- Film poster
- Directed by: Peter Barton
- Produced by: Liz Roman Gallese
- Release date: April 26, 2014 (Saratoga Film Forum);
- Running time: 59 minutes
- Country: United States
- Language: English

= Women of '69, Unboxed =

Women of '69, Unboxed is a 2014 documentary film by director/producer Peter Barton and executive producer/producer Liz Roman Gallese. It is about 19 women who graduated from Skidmore College in 1969, when it was still an all-women college. The film won two awards at film festivals and received positive reception.

==Description==
During their time at Skidmore College, the 19 subjects of the film had a year box rather than a year book. Their year box contained photographs that showed what they experienced throughout college. Barton interviewed them when they were near 65 years old. He also interviewed some of the men, including their professors, whom they met while they were in college. The film goes from interviewee to interviewee at random. Interspersed with the interviews are photographs of the women as college students. Executive producer Liz Roman Gallese was a member of that year's graduating class.
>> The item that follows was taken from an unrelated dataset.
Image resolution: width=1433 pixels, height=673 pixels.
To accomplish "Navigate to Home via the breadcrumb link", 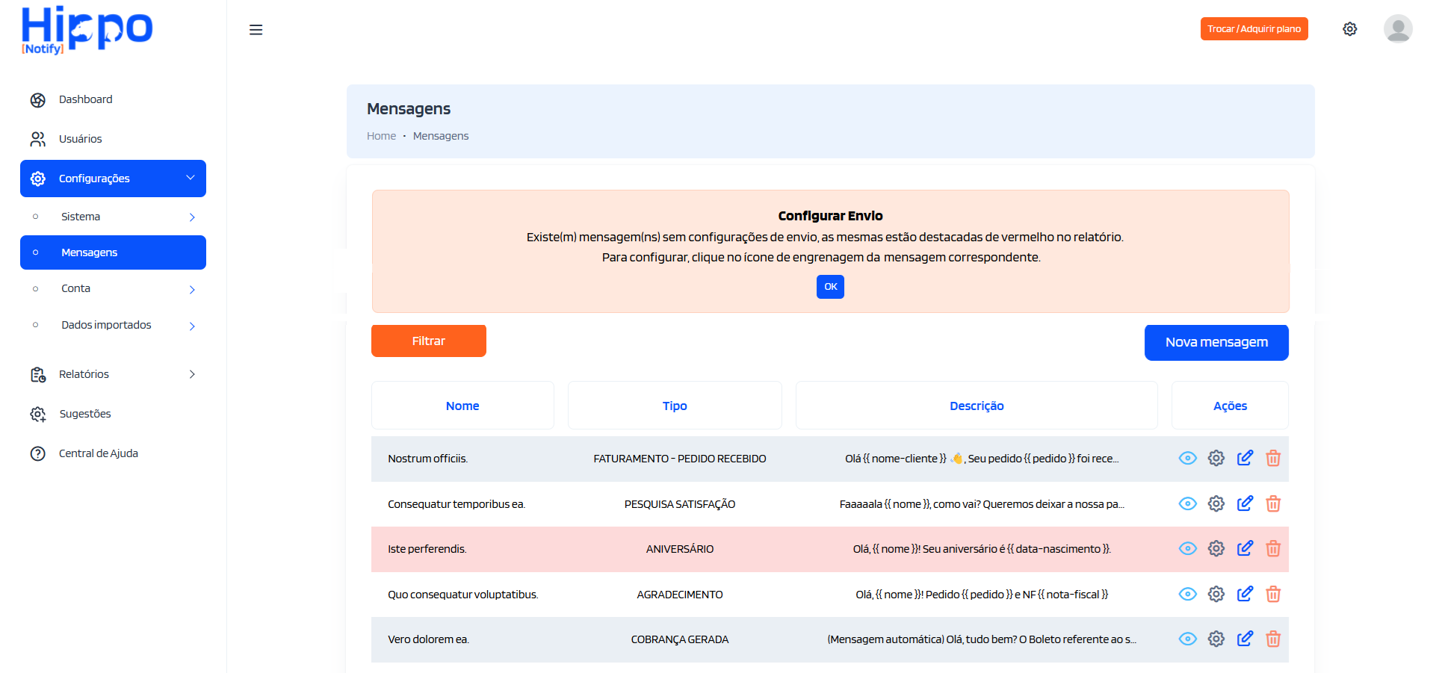I will coord(381,135).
The film touches on women's issues that are still important in modern times such as in relation to marriage, careers, and whether to have children. The "focal point" of the film is the women in the present. In 1971, Skidmore College opened up to men as well.

==Release==
The film was screened at the Woods Hole Film Festival (Cape Cod), the Women’s International Film and Arts Festival (Miami, Florida), the Queens World Film Festival (New York City), and the New York City Independent Film Festival.

It aired on the Maine Public Broadcasting Network (MPBN-TV) on July 5, 2015. On March 29, 2016, the film aired on WNED in Buffalo, N.Y. and WBFO in Toronto, Ontario, Canada.

==Reception==
It won the ShortsHD Award for Best Short Documentary at the New York City Independent Film Festival in 2015 and Best Documentary Feature at the Queens World Film Festival in March 2016.
At the 2015 Woods Hole Film Festival it was the 1st runner-up in the Best Documentary Feature category.

Tim Miller of the Cape Cod Times wrote, "This shouldn’t be a big surprise, of course, but, for their era, their pursuit of independent lives was groundbreaking, and Women of ’69, Unboxed makes that point loud and clear. And effectively."
In a review for Next Avenue, Linda Bernstein wrote, "The freedoms these women fought for — that they had to even fight for things like the right to drink alcohol on campus — is the lesson of the film."